The U.S. women's gymnastic team, a favorite to win gold at the 2012 Olympics in London, did exactly that on Tuesday evening, beating former champions and powers from Russia, Romania and China, by an almost unheard-of victory margin of 5.066 points. They were simply dominant: It was the first gold medal in gymnastics for the American women since the 1996, when the Magnificent Seven captured the top spot with a heroic vault from an injured Kerri Strug.

So which of these possible angles did NBC blog writer Stacey Nash choose to address? The answer would be E) None of the above.

Her headline:

"What's better: Gold medals or a shout-out from the Biebs?"

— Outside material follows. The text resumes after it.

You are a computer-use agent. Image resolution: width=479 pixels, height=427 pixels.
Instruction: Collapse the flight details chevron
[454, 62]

The cringe-worthy headline is slightly qualified by the lede statement, but not by much:

"If you're 17 years old, what feels better -- winning an Olympic gold medal? Or receiving a personal shout-out from Justin Bieber?"

Okay, I get it. The news is somewhat relevant since the gymnastic team are fans of Bieber's, and he congratulated them. But the headline, oh dear God, the headline.

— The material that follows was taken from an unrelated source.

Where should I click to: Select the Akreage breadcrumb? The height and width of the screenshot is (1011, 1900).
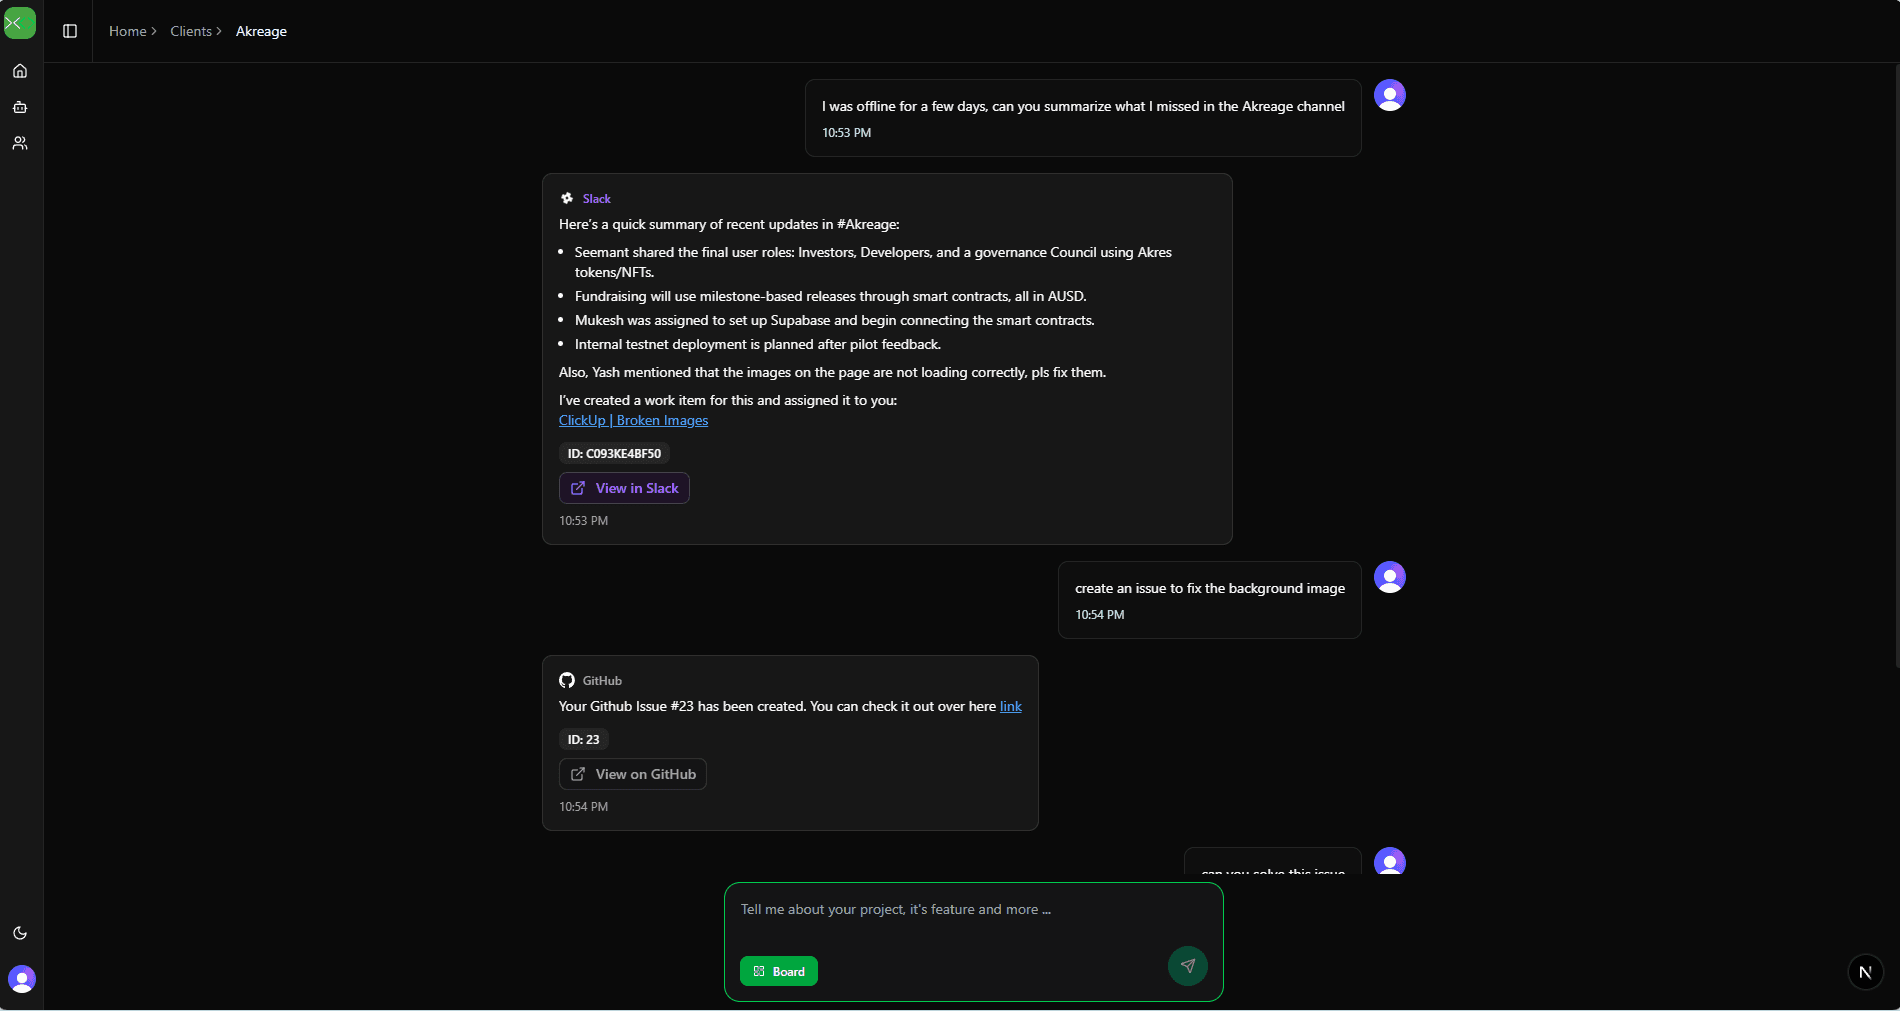(x=261, y=31)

The question itself may be relevant to the article, but outside the article, the headline looks absolutely imbecilic. Even if you are a blog writer, here you are, working for one of the most prestigious broadcast news networks in America, one that has exclusive coverage of the 2012 Olympics. And with all of your power and all of the videos at your fingertips, you decide to write a story about Justin Bieber tweeting at the U.S. women's gymnastics team. O. M. G.

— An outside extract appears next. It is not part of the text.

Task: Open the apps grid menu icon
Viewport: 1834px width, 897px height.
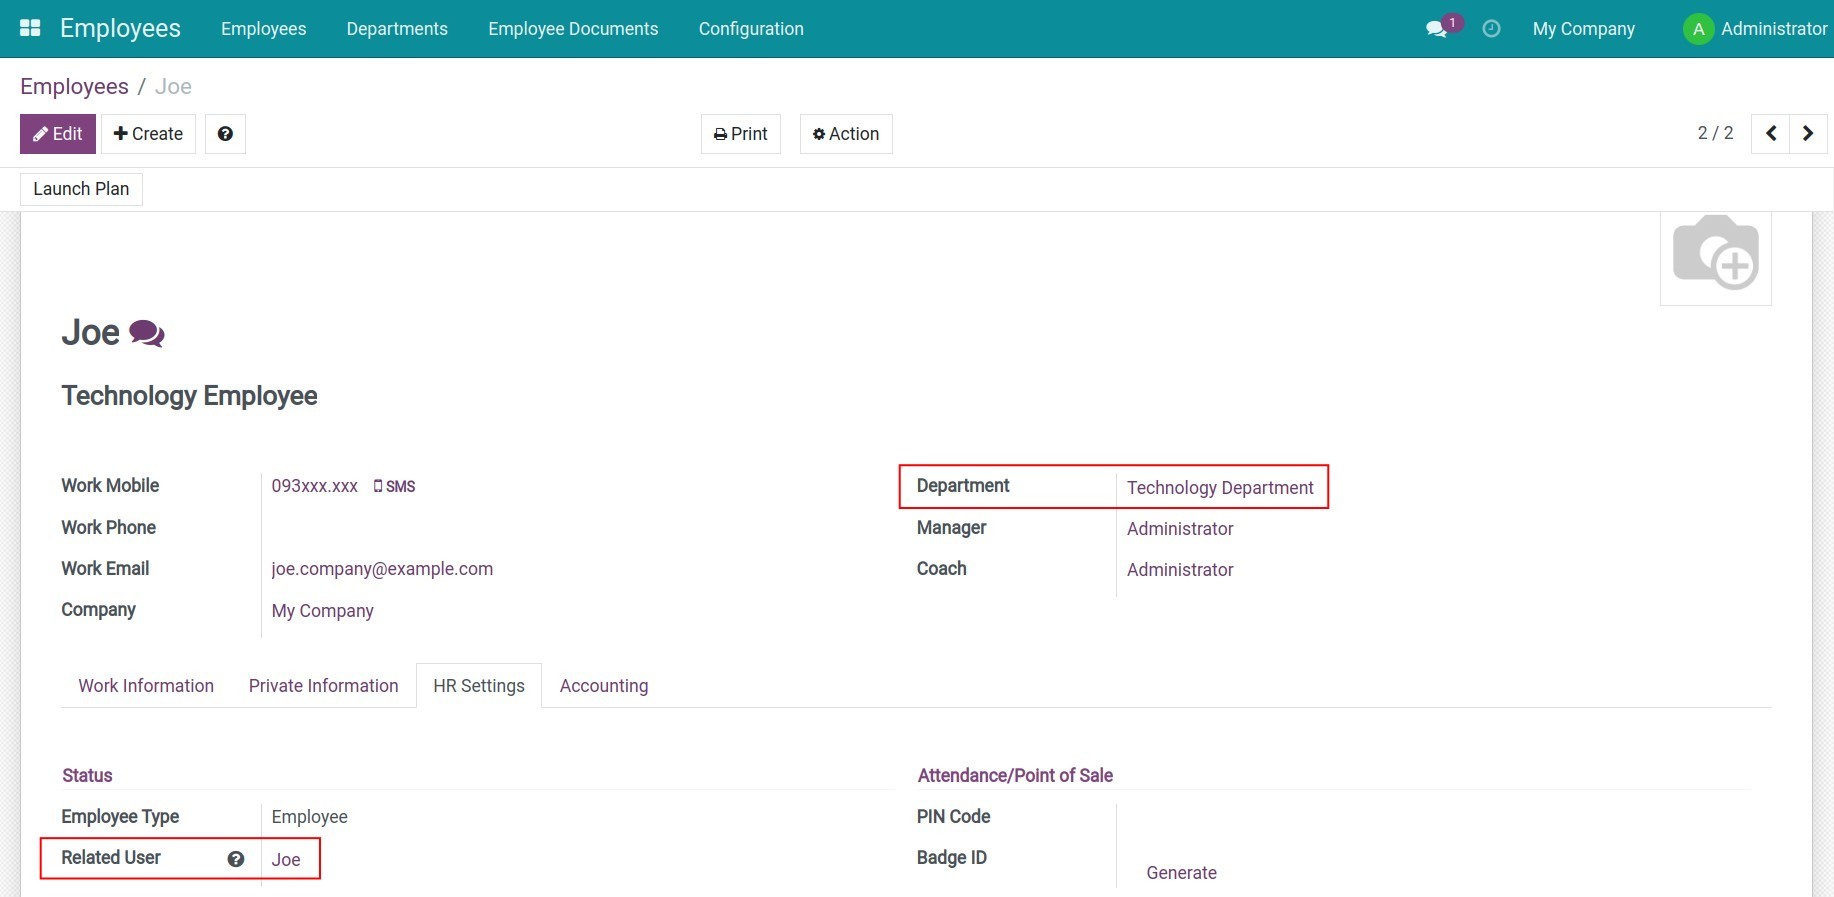Action: (x=30, y=28)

NBC, whether it wants to be or not, is essentially representing the American media at the Olympics. And with stories like these, the network is making us all look like assholes.

NBC is the only American broadcast distributor for the London 2012 Olympics, and despite its efforts to bring high-production value to its Olympic coverage, it continues to receive significant criticism for its Olympics coverage. Now, any time NBC slips up, viewers go to Twitter and note their criticisms with the hashtag, #NBCFail. 

There are several criticisms: Viewers believe the network gives the American teams too much attention when there are better games with other countries being played simultaneously. The biggest, most obvious #NBCFail occurred when NBC failed to show the tragic and symbolic dedication to the victims of London's 7/7 bombings during the Olympics' Opening Ceremonies, replacing it with an interview with Ryan Seacrest and Michael Phelps. But the most recent #NBCFail occurred just this past weekend, when Twitter and NBC Sports shut down the Twitter account of journalist Guy Adams of The Independent after he tweeted out the president of NBC's corporate email address.

From @gregstarling: "Images of NBC's promo of Missy Franklin winning her #Olympics medal BEFORE the race was shown. #NBCFail"

From Kim Jong Il's son's parody account, @KimJongNumberUn: "If you saw NBC's coverage of the Olympics, you'd be grateful that Dad banned television #NBCFail #Olympics"

From tech guy from Clifton Park, @billswallow: "Sticking to Twitter, official Olympic apps, and other online media for coverage. I can't stomach NBC anymore. "

From @davisjsn: "NBC pays billions of dollars to give us coverage about the Olympics instead of actually showing, you know, the Olympics. #nbcfail"

From actress @MiaFarrow: "NBC is failing to deliver comprehensive Olympic coverage on both TV & internet #nbcfail"

From satirist Andy Borowitz, a.k.a. @BorowitzReport: "NBC about its #Olympics fiasco: 'We're not used to broadcasting things people actually want to watch' #NBCFail"

Even other news companies and networks are getting in on the NBC bash-fest.

From @USATODAY: "#NBCfail: Network spoils itself again with nighttime promo"

From @Slate: "Twitter suspends journalist @guyadams' account for Tweeting PUBLIC email of NBC exec #NBCFail #Twitterfail"

From @lifehacker: "How an American can stream the BBC's official Olympics coverage and overcome #NBCFail"

#NBCFail continues to grow every single day, especially during this weeks-long Olympics coverage, but the company is not helping itself when it continues to write articles that simply pale in comparison and scope to other Olympics coverage out there, especially from BBC, the main network of this Olympics' host country.

NBC needs to do better, and it still can turn it around. But even if the network is looking to attract audiences, writing fluff about the gymnastics' team screaming about a Justin Bieber tweet doesn't make the Olympics feel as important as they should be. The piece is especially flagrant since Nash neglected to mention the historical implications of the American women winning the event; there was absolutely no context to the news story, besides a quick mention that the team won gold.

NBC's blogger didn't explain why these young women's emotions were so high to begin with. She didn't explain what they overcame, how they accomplished their victory. I won't either -- that's not what this story's about -- but if NBC is really going to compare getting a gold medal to getting tweeted at by Justin Bieber, maybe they should explain a little more about what it's like to win a gold medal.